How to work with files on Azure Databricks

You can work with files on DBFS, the local driver node of the cluster, cloud object storage, external locations, and in Databricks Repos. You can integrate other systems, but many of these do not provide direct file access to Azure Databricks.

This article focuses on understanding the differences between interacting with files stored in the ephemeral volume storage attached to a running cluster and files stored in the DBFS root. You can directly apply the concepts shown for the DBFS root to mounted cloud object storage, because the /mnt directory is under the DBFS root. Most examples can also be applied to direct interactions with cloud object storage and external locations if you have the required privileges.

What is the root path for Azure Databricks?

The root path on Azure Databricks depends on the code executed.
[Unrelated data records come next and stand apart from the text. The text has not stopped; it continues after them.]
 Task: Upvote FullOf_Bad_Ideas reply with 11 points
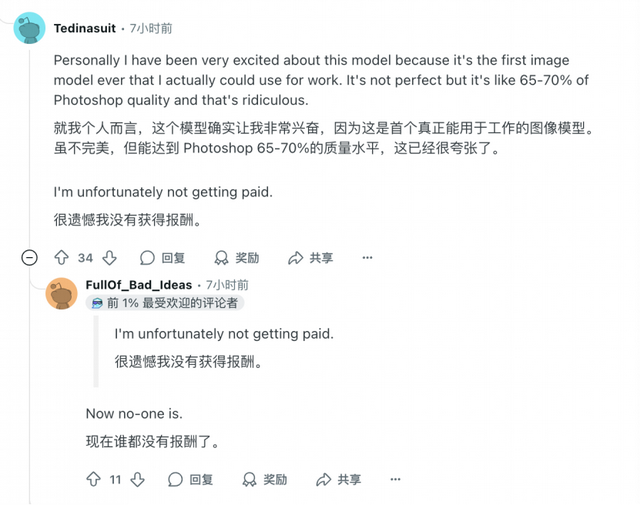[93, 479]
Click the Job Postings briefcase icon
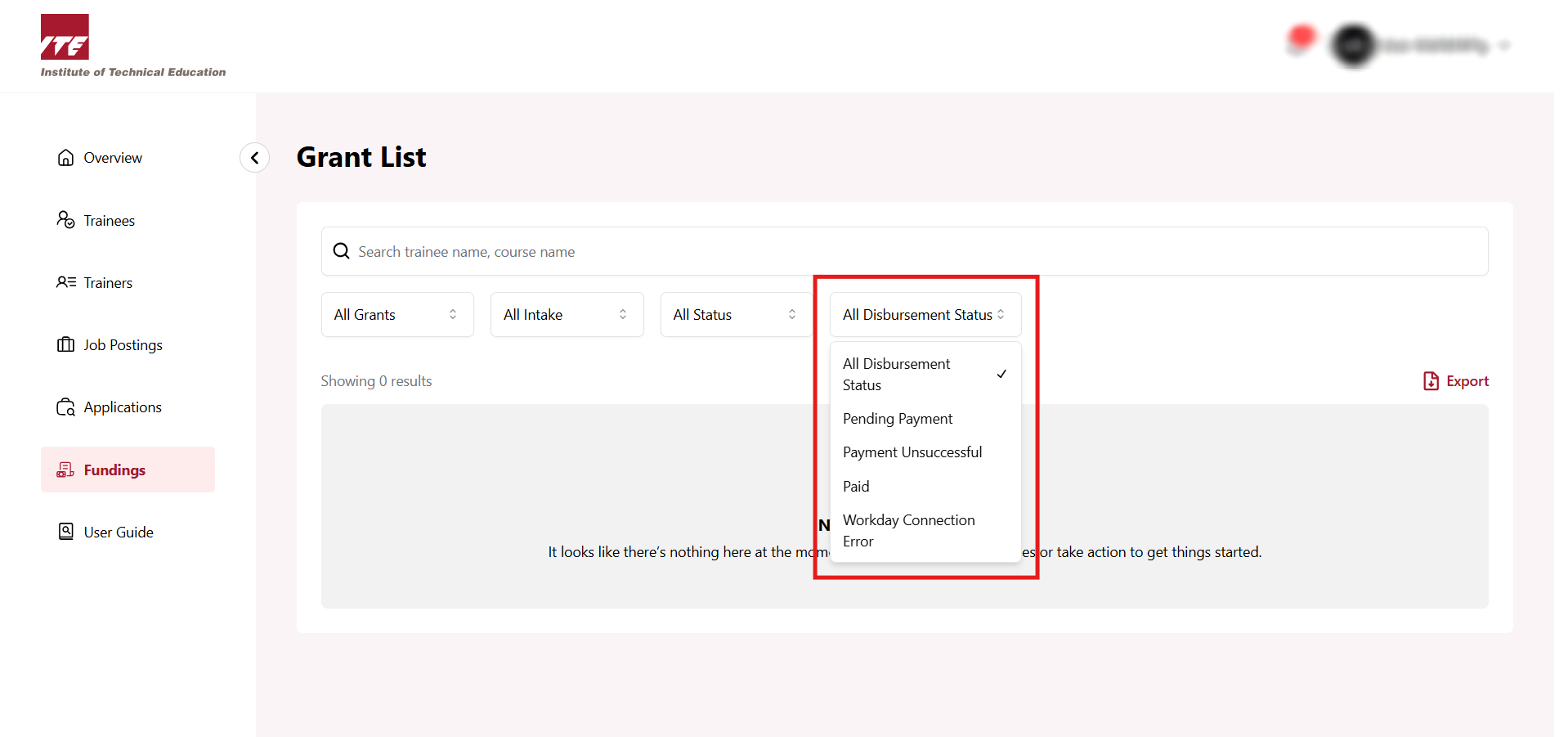Viewport: 1568px width, 737px height. (65, 344)
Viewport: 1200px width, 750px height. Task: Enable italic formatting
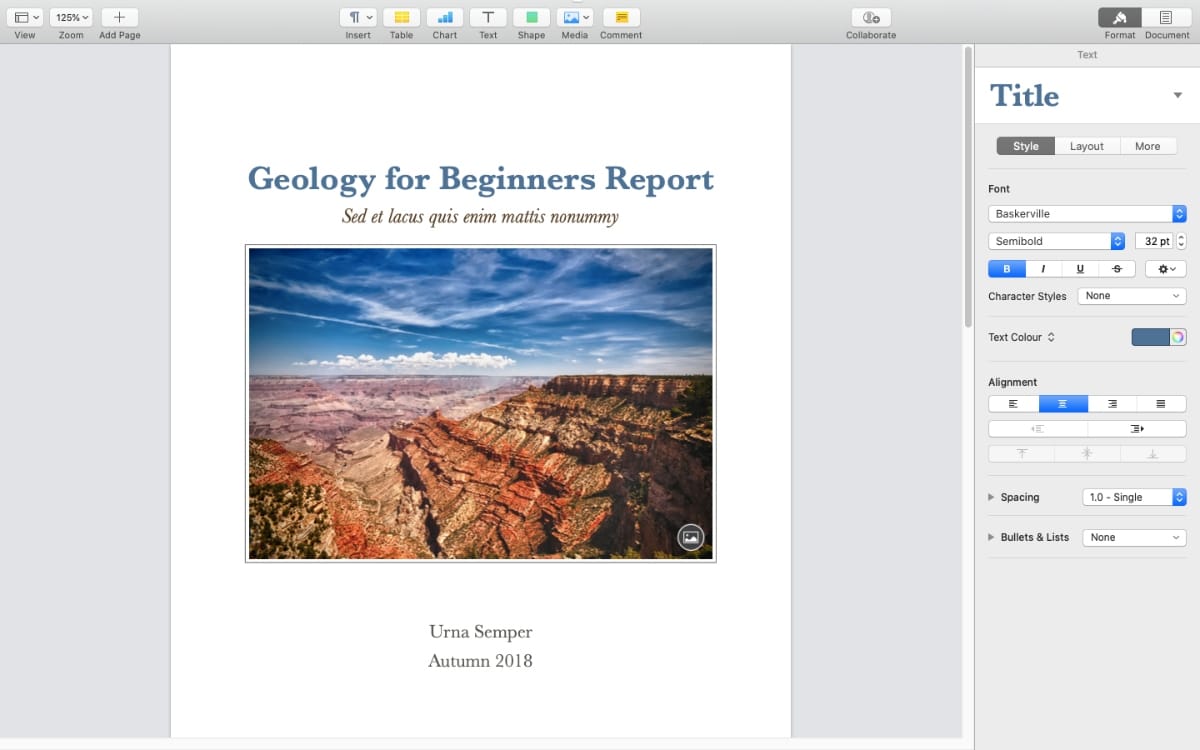pyautogui.click(x=1043, y=268)
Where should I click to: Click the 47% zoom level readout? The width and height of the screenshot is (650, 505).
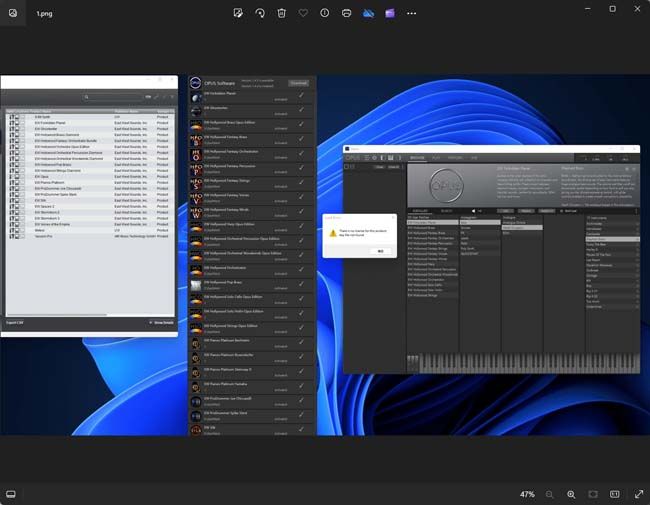point(527,494)
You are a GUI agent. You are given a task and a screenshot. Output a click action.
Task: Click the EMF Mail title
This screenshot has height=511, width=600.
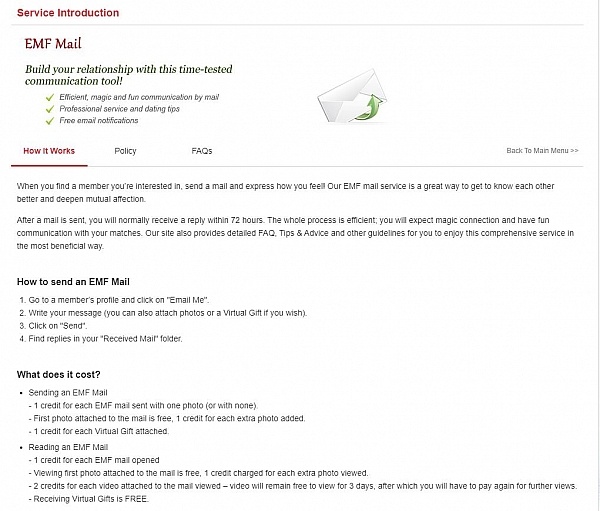click(54, 44)
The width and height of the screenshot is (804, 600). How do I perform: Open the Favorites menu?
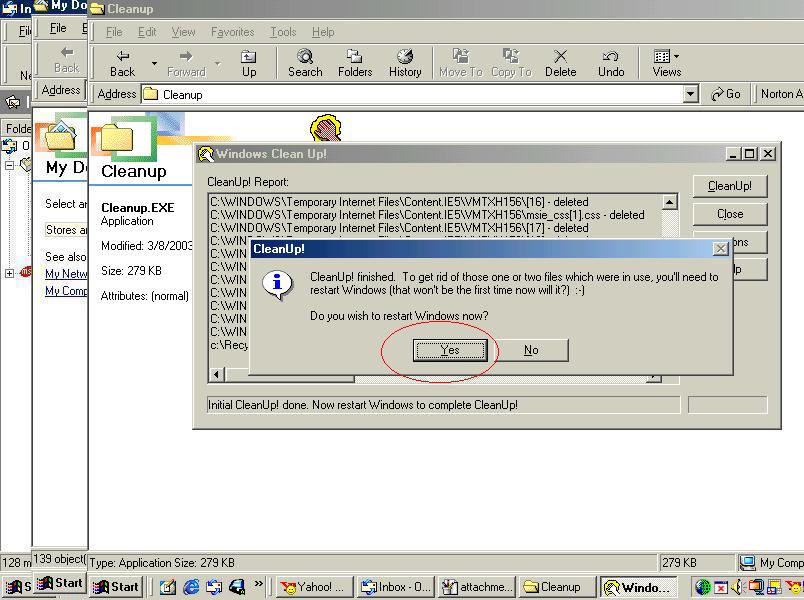(233, 32)
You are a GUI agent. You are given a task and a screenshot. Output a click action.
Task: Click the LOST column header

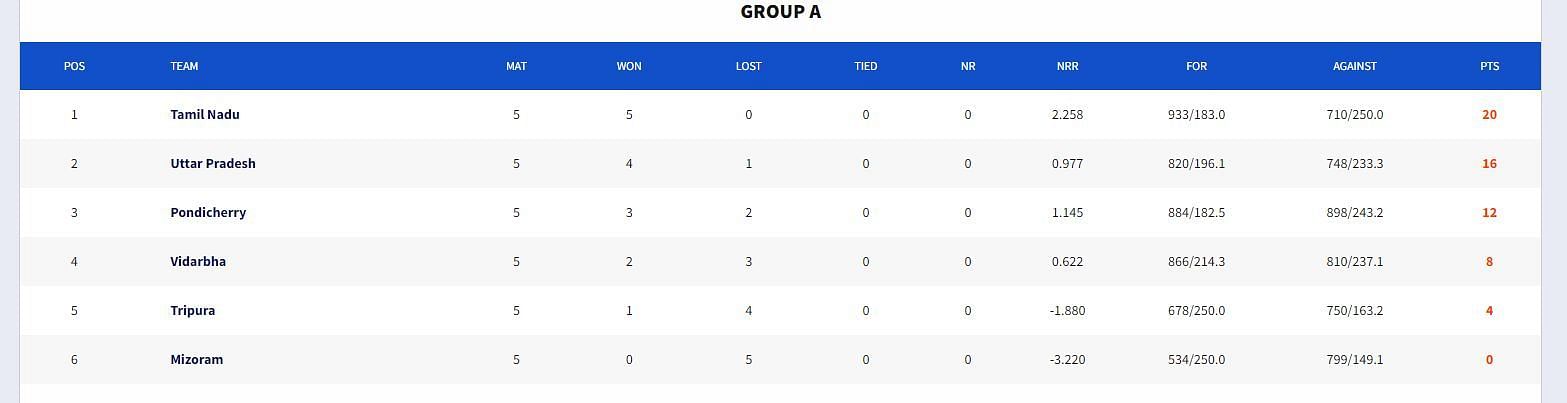(x=748, y=66)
The DBFS root is the root path for Spark and DBFS commands. These include:

  • Spark SQL
  • DataFrames
  • dbutils.fs
  • %fs

The block storage volume attached to the driver is the root path for code executed locally. This includes:

  • %sh
  • Most Python code (not PySpark)
  • Most Scala code (not Spark)

Note

In Databricks Runtime 14.0 and above, the the default current working directory (CWD) for code executed locally is the directory containing the notebook or script being run. This is a change in behavior from Databricks Runtime 13.3 LTS and below. See What is the default current working directory in Databricks Runtime 14.0 and above?.

Access files on the DBFS root

When using commands that default to the DBFS root, you can use the relative path or include dbfs:/.

SELECT * FROM parquet.`<path>`;
SELECT * FROM parquet.`dbfs:/<path>`
df = spark.read.load("<path>")
df.write.save("<path>")
dbutils.fs.<command> ("<path>")
%fs <command> /<path>

When using commands that default to the driver volume, you must use /dbfs before the path.

%sh <command> /dbfs/<path>/
import os
os.<command>('/dbfs/<path>')

Access files on the driver filesystem

When using commands that default to the driver storage, you can provide a relative or absolute path.

%sh <command> /<path>
import os
os.<command>('/<path>')

When using commands that default to the DBFS root, you must use file:/.

dbutils.fs.<command> ("file:/<path>")
%fs <command> file:/<path>

Because these files live on the attached driver volumes and Spark is a distributed processing engine, not all operations can directly access data here. If you need to move data from the driver filesystem to DBFS, you can copy files using magic commands or the Databricks utilities.

dbutils.fs.cp ("file:/<path>", "dbfs:/<path>")
%sh cp /<path> /dbfs/<path>
%fs cp file:/<path> /<path>

Understand default locations with examples

The table and diagram summarize and illustrate the commands described in this section and when to use each syntax.

Note

Commands leveraging open source or driver-only execution use FUSE to access data in cloud object storage. Adding /dbfs to the file path automatically uses the DBFS implementation of FUSE.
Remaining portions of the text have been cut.